Important Risks: Investing involves risk, including the possible loss of principal. Security prices fluctuate in value depending on general market and economic conditions and the prospects of individual companies. • Loans can be difficult to value and less liquid than other types of debt instruments; they are also subject to nonpayment, collateral, bankruptcy, default, extension, prepayment, and insolvency risks. • Fixed income security risks include credit, liquidity, call, duration, event and interest-rate risk. As interest rates rise, bond prices generally fall. • Investments in high-yield (“junk”) bonds involve greater risk of price volatility, illiquidity, and default than higher-rated debt securities. • Derivatives are generally more volatile and sensitive to changes in market or economic conditions than other securities; their risks include currency, leverage, liquidity, index, pricing, regulatory, and counterparty risk. • Foreign investments may be more volatile and less liquid than US investments and are subject to the risk of currency fluctuations and adverse political, economic, and regulatory developments. • The Fund’s investments may fluctuate in value over a short period of time. • Diversification does not ensure a profit or protect against a loss in a declining market.

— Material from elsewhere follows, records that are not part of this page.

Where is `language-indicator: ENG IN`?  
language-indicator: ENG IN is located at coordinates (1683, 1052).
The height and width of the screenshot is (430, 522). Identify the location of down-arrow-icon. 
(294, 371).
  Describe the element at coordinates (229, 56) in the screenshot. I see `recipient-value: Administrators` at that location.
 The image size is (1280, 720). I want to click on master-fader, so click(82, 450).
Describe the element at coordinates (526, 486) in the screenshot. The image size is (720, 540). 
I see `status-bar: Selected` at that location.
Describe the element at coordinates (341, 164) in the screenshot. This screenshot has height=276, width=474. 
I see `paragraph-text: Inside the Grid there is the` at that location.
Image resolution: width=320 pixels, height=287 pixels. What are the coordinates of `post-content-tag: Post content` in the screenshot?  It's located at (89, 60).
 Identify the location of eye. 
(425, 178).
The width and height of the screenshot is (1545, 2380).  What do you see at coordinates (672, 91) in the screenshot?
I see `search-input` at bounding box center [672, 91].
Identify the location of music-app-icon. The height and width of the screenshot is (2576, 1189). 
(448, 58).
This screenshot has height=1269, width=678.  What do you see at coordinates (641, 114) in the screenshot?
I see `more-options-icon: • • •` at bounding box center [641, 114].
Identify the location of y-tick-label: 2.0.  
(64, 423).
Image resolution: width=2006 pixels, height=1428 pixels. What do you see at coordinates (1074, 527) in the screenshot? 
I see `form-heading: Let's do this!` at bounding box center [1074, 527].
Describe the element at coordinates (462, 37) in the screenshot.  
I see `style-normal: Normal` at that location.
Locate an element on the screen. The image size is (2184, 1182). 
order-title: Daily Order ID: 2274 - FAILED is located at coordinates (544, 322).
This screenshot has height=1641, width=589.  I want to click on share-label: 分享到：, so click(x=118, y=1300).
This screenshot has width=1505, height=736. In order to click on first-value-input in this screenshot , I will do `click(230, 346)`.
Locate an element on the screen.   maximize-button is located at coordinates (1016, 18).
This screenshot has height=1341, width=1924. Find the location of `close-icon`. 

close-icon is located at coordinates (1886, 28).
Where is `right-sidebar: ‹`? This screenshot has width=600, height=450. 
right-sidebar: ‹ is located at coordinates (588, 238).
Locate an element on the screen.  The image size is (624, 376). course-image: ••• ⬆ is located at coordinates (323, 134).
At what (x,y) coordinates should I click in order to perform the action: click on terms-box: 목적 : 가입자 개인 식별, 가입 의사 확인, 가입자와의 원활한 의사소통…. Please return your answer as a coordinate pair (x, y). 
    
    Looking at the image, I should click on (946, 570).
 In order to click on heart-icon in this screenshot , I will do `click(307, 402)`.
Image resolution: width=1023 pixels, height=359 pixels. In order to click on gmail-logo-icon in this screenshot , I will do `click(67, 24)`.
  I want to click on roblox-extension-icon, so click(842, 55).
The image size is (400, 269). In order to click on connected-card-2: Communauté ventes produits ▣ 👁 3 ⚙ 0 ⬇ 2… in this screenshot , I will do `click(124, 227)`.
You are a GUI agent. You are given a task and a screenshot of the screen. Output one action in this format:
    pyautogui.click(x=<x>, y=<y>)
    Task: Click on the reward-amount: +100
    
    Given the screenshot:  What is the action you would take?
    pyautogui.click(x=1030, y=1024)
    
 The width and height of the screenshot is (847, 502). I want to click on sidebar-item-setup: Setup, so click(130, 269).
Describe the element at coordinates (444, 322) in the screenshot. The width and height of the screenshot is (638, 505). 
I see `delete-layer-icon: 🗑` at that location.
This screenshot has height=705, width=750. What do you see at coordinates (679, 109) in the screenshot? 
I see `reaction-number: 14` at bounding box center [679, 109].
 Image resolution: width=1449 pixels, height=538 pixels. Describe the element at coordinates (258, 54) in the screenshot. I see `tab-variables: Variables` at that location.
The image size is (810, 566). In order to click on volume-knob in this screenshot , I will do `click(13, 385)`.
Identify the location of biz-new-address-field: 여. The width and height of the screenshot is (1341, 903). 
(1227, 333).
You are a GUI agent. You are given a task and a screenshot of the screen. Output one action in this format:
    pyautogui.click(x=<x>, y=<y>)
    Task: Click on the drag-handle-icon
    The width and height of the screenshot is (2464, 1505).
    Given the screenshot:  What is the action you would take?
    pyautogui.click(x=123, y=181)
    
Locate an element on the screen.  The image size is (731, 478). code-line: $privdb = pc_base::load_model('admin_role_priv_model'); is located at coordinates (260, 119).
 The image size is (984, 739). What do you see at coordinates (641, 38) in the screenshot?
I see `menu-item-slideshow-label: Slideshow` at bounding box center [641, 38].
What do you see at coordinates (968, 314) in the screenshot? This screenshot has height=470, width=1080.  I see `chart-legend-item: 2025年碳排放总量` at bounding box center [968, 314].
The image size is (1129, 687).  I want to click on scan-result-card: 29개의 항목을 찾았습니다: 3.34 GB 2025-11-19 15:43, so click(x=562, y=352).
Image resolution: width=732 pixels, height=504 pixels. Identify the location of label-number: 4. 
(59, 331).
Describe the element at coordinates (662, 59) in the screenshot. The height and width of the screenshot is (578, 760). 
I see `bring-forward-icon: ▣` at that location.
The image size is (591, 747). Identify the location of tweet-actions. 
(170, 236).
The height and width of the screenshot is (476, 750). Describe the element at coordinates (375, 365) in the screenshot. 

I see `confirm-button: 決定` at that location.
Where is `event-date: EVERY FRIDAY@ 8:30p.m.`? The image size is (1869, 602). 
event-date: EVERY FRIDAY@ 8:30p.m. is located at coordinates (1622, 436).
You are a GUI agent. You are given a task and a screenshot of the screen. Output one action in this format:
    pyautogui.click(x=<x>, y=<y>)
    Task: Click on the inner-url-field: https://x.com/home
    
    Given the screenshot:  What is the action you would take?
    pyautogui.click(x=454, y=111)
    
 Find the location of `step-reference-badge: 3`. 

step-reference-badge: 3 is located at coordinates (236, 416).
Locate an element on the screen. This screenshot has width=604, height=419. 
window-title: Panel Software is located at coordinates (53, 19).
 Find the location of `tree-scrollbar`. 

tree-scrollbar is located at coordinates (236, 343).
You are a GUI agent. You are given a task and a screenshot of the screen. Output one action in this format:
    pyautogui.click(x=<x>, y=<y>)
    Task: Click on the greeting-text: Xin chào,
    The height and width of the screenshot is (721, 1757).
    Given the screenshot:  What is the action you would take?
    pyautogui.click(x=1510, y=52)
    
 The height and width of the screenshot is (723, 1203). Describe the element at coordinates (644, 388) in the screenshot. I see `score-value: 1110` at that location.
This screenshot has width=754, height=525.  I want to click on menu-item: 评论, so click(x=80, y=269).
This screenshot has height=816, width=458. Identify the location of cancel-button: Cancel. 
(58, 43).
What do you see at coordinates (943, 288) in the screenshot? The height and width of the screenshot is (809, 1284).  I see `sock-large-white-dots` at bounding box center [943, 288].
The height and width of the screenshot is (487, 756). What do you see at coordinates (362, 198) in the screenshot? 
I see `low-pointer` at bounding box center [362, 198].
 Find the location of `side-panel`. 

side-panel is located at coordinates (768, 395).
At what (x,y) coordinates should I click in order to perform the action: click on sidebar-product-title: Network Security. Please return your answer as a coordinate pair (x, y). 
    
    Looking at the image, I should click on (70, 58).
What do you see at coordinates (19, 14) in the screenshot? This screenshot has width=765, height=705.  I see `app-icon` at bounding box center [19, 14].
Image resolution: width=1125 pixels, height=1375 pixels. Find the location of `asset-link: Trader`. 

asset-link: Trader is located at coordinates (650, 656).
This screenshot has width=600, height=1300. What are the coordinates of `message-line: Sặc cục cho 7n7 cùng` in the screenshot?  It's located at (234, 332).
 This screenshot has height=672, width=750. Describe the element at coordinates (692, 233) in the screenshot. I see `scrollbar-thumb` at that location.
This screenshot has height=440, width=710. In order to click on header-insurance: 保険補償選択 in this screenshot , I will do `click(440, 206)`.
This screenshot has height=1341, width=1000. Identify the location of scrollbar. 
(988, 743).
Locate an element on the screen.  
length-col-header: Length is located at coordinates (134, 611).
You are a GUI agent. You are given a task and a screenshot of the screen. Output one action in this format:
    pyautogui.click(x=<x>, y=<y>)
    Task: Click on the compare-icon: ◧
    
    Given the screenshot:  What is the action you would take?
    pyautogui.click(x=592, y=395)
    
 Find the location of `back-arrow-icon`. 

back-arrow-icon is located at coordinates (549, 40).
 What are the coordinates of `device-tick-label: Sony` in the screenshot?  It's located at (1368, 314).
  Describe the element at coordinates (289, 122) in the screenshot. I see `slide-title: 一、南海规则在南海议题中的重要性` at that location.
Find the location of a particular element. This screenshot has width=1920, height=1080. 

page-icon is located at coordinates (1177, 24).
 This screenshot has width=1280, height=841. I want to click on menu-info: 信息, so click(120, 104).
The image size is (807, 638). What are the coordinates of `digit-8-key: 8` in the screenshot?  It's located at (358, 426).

Additional risks for Hartford Floating Rate High Income Fund: • Restricted securities may be more difficult to sell and price than other securities. • The Fund may have high portfolio turnover, which could increase its transaction costs and an investor’s tax liability.
The Hartford Floating Rate Fund and Hartford Floating Rate High Income Fund should not be considered alternatives to CDs or money market funds. These funds are intended for investors who are looking to complement their traditional fixed-income investments.